Я тотчас возненавидел Ивера Малта. Возненавидел. Ненависть была четкой, неоспоримой. И была не просто чувством, но и мыслью, возникшей задним числом, ведь так оно происходит, верно? – от чувства к мысли, не наоборот. Я ненавидел его всеми фибрами. И сообщу ему об этом, крупными буквами, чтобы страдающий словесной слепотой парень из барака сумел прочесть.
Между тем Путте добавил:
– Он всю передачу портит, черт побери! Ни хрена не увидишь!
Путте снова скрылся в доме. Ивер Малт замер. Вообще-то, меня удивило, что он попросту не перепрыгнул через забор, если хотел участвовать в этой вечеринке. Возможно, дело в своего рода гордости.

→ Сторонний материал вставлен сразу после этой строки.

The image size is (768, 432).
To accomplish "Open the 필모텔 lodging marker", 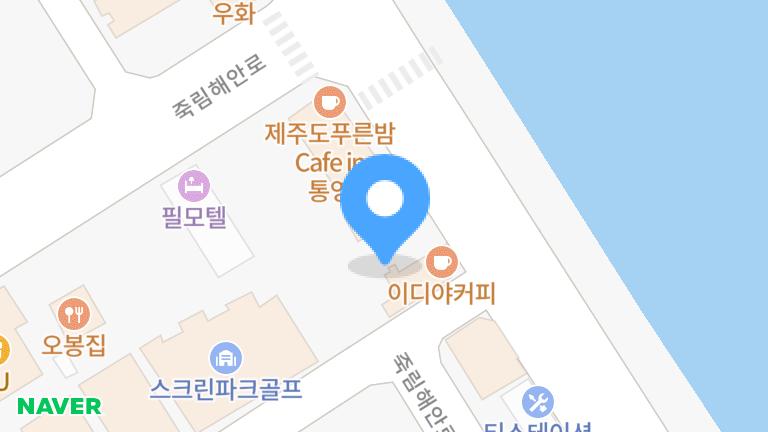I will 194,186.
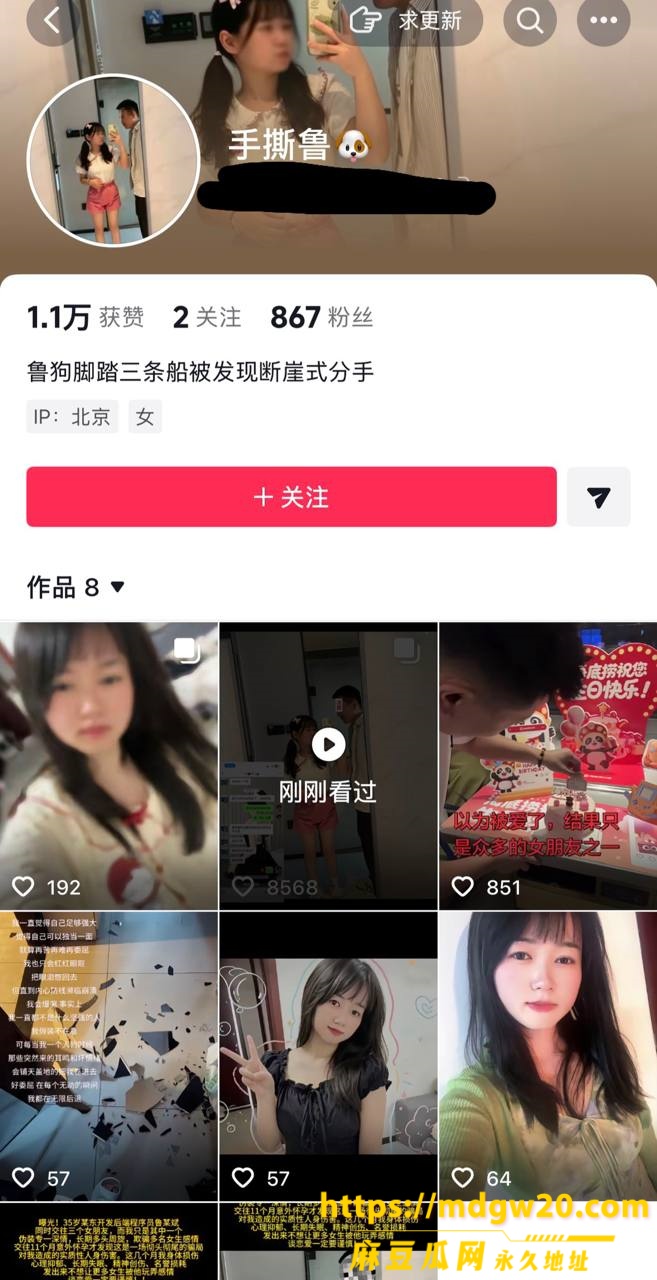This screenshot has height=1280, width=657.
Task: Open search from the top bar
Action: tap(530, 20)
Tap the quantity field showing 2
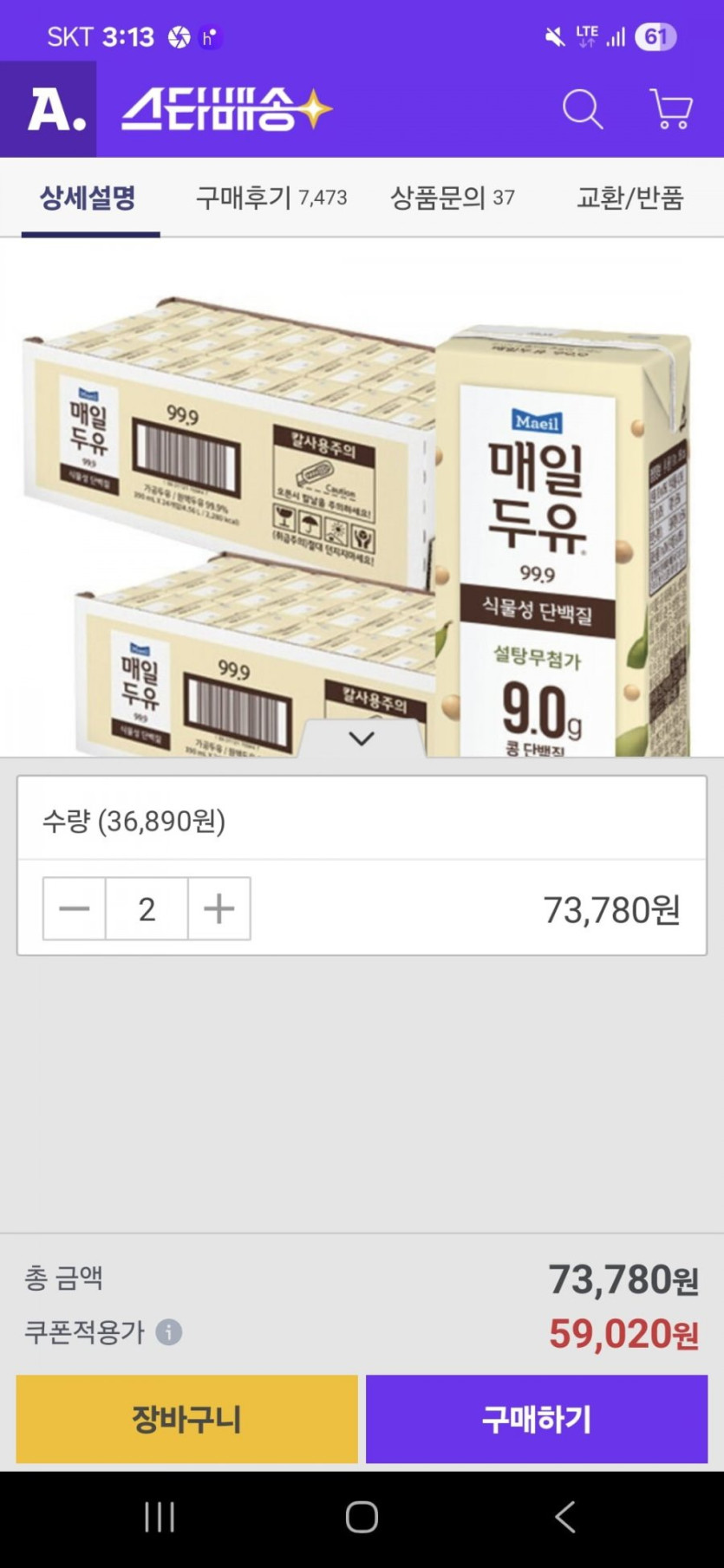724x1568 pixels. coord(147,908)
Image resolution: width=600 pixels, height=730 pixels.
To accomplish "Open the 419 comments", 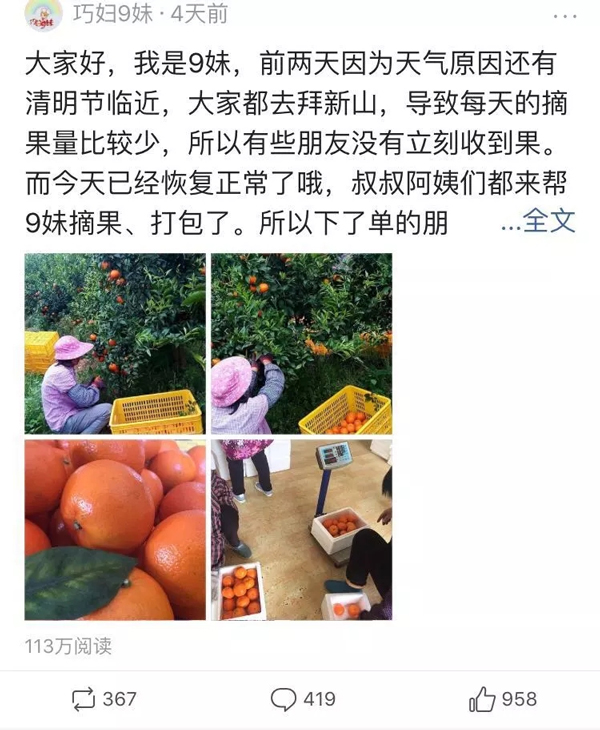I will click(x=303, y=699).
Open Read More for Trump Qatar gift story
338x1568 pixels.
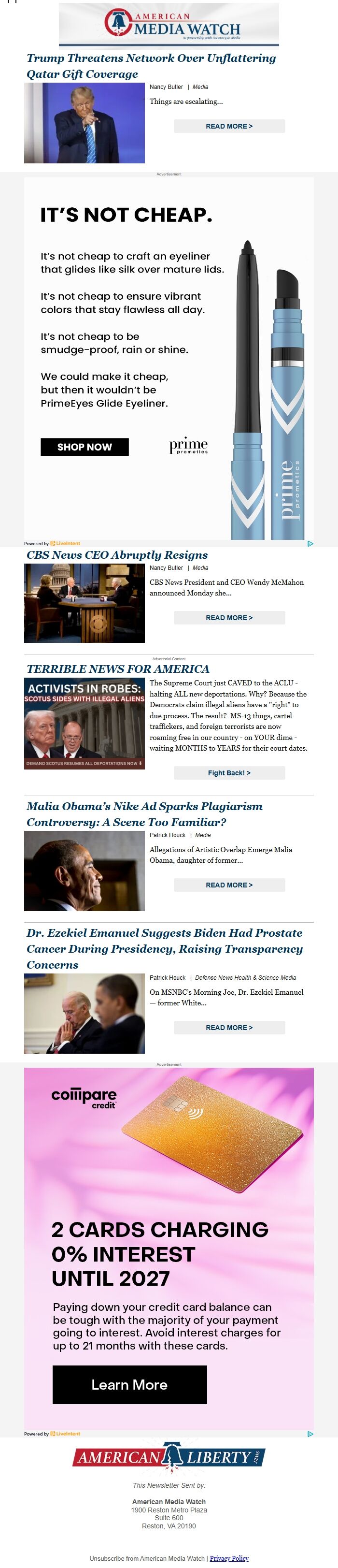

Ему требовалось по меньшей мере приглашение, навязываться он не станет. Черт бы побрал всю эту гордость.
– Я-то думал, Путте вышвырнет меня вон, – сказал Ивер. – А не ты.
– Я тебя не вышвыриваю.
– Ты меня не впускаешь. Не впускаешь. А это одно и то же.
– Можем завтра порыбачить. Или в другой раз. Или могу научить тебя читать.

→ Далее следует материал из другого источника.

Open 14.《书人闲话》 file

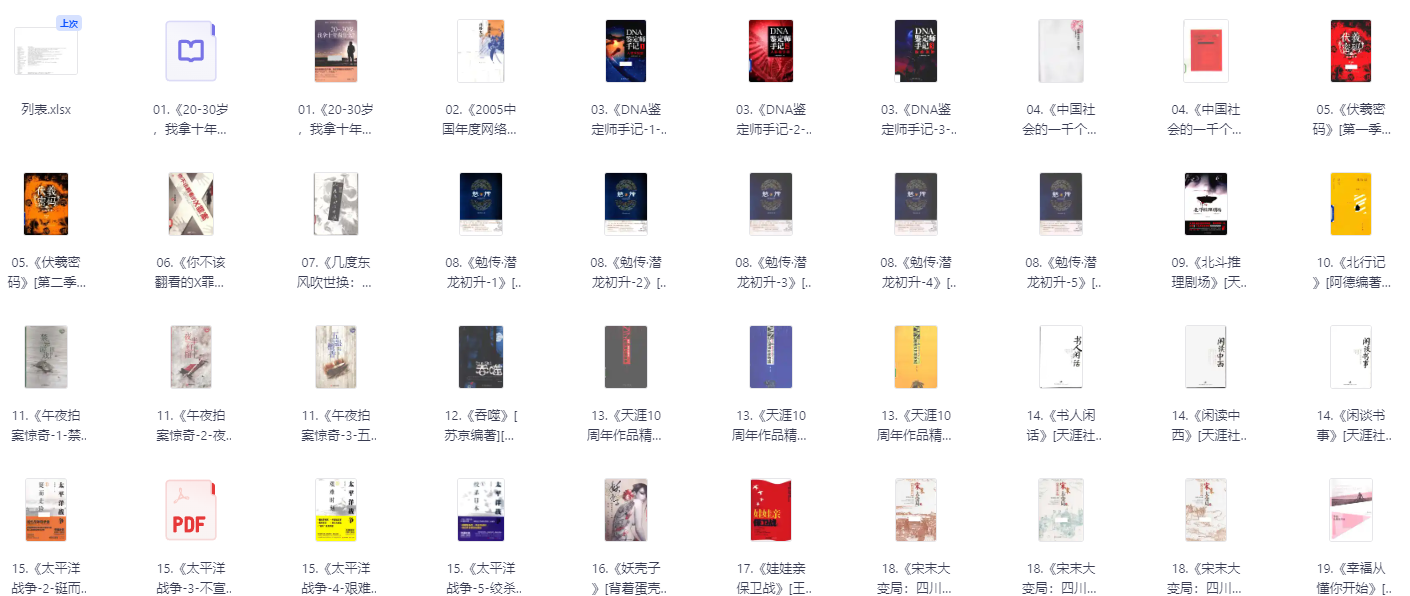tap(1060, 357)
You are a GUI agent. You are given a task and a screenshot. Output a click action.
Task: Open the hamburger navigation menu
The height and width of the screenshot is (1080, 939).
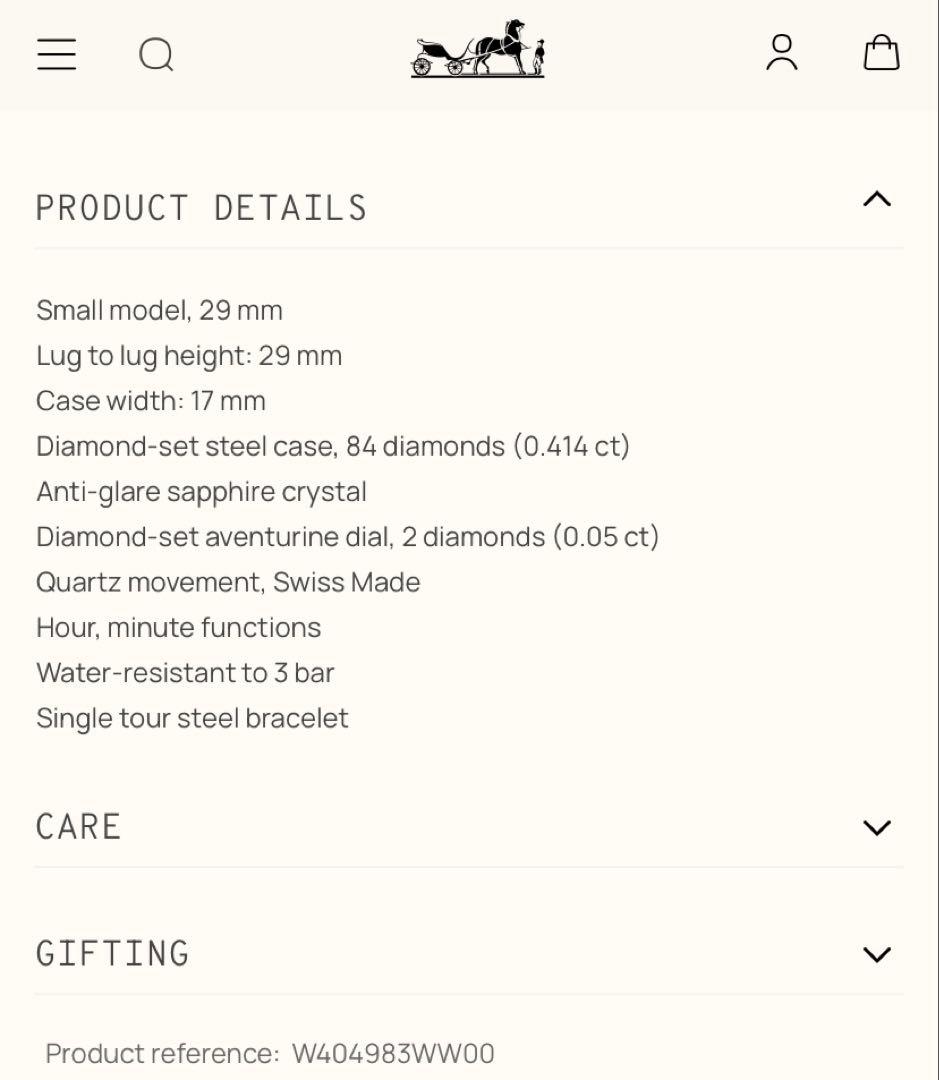(x=56, y=54)
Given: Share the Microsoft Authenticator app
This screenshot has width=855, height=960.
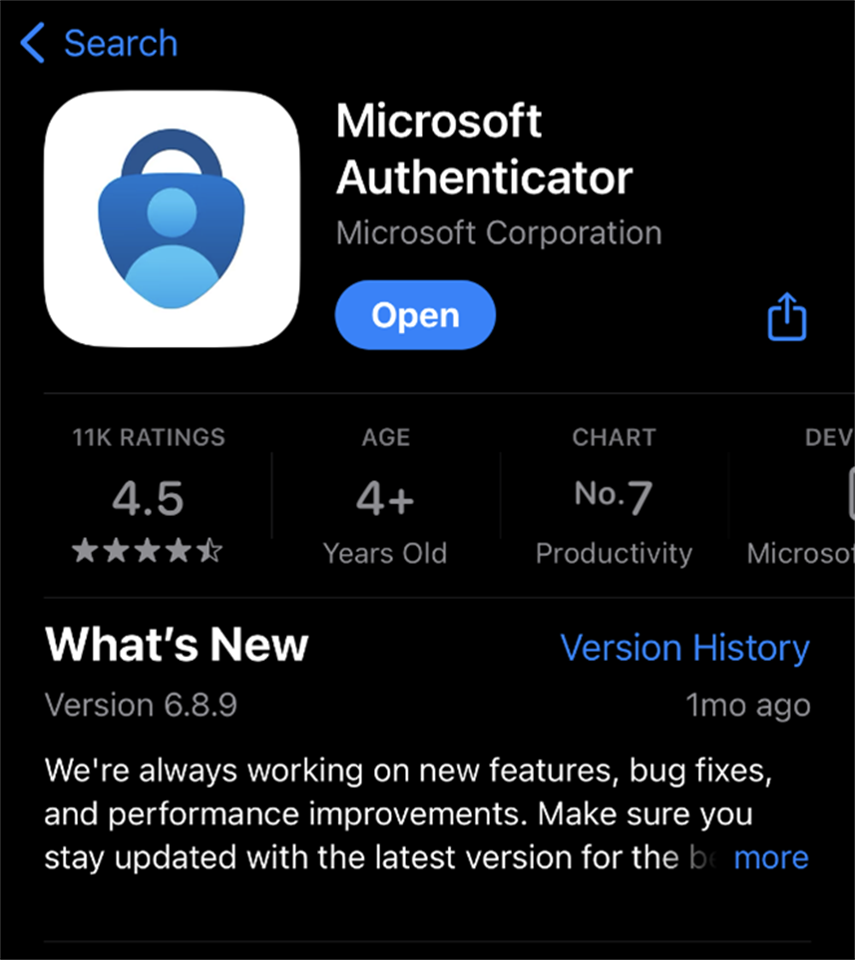Looking at the screenshot, I should pyautogui.click(x=786, y=317).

Ивер Малт опустил взгляд и сплюнул на землю, здоровенный плевок, который он растер начищенным ботинком. Сегодня вечером он был обут. Может, потому и держался вроде как нетвердо.
– Не уверен, что будет другой раз.
Что-то подобное я уже слыхал, верно? Мне стало не по себе, по спине пробежали мурашки.
– Что ты имеешь в виду?
Ивер Малт посмотрел на меня в упор. Я вдруг не узнал его. Лицо уже не было жестким и оробевшим, в нем читался некий покой, огромный покой, словно он наконец-то обрел умиротворение, примирился с чем-то, возможно с самим собой, и вот это было хуже всего.
– Что я имею в виду? Что ты никогда не видал меня злым.
Ивер Малт сунул руки в карманы и не спеша зашагал к пристани, насвистывая какой-то мотив, который я узнал, но вдруг начисто забыл название, и почему-то меня чертовски раздражало, что я его забыл. Я стоял как вкопанный, пока он не исчез из виду и не умолк свист, от которого я тоже никак не мог отделаться. Он все звучал и звучал в ушах. И тут я вспомнил. Ну, я дурак. Конечно же, это была мамина песня, «Blue Skies», а теперь вот Ивер Малт ее испортил, украл, вроде как нарочно, черт бы его побрал. Когда он слышал, как мама поет «Blue Skies»? Шпионил возле дома, а мы и не знали? Черт бы побрал Ивера Малта! Но теперь я, по крайней мере, от него отделался. Когда я обернулся, Хайди стояла у гамака. Она не ждала меня в купальне. Надела свитер, длинный, почти до колен, а на руках держала кошку. Я сунул руки в карманы, побрел к ней, но нога упиралась, тянула в другую сторону, я вильнул вправо и силком вернул себя на место, чтоб не сделать крюк в несколько километров.